2. The omni-directionally movable unicycle mechanism of claim 1, wherein: the hub motor is connected with a shaft sleeve (18) fixedly connected with a corresponding wheel disc (4) through a speed reduction gear transmission pair (12), and the shaft sleeve (18) is mounted on a corresponding support shaft (19) in an idle mode; the stepping motor (8) is directly connected with the friction driving wheel.

3. The omni-directionally movable unicycle mechanism of claim 2, wherein: the hub motor adopts a pancake motor (5).

4. The omni-directional movable wheelbarrow mechanism according to any one of claims 1 to 3, wherein the elastic press-fitting structure is: the plug (6-1) at the top of the upper wheel fork (6) is inserted into the plug bush (1-1) at the top of the lower wheel frame fork (1), and a spring (13) is arranged between the plug (6-1) and the limiting plate (1-2) in the plug bush (1-1) in a pressing mode.

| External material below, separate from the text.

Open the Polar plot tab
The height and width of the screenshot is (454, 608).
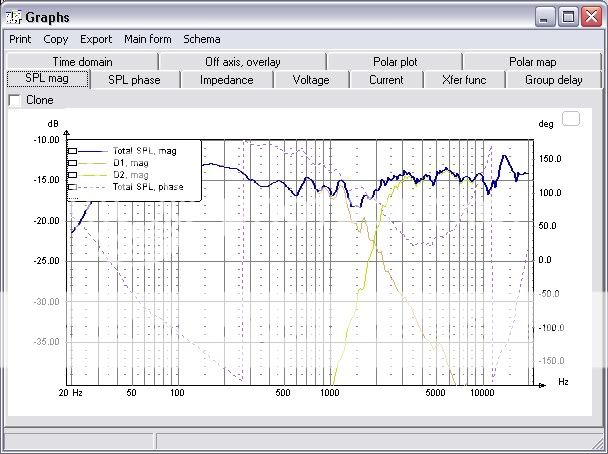[x=394, y=62]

5. The omni-directionally movable unicycle mechanism of claim 4, wherein: the plug bush (1-1) is provided with a vehicle body mounting seat (16).

6. The omni-directional movable unicycle mechanism according to any one of claims 1 to 3, wherein: an inner notch is formed in the outer side face of the hub (2), a plurality of bevel pinion support frames (14) are uniformly distributed on the circumference of the inner notch, the wheel disc (4) is installed on the outer side edge of the corresponding hub (2), a part of hub inner transmission assemblies are arranged in the inner notch formed in the side face of the corresponding hub (2), and the bevel pinions (10) are installed in every two corresponding bevel pinion support frames (14).

7. The omni-directional movable unicycle mechanism according to any one of claims 1 to 3, wherein: the left and right supporting shafts (19) and the middle transmission shaft are a whole shaft.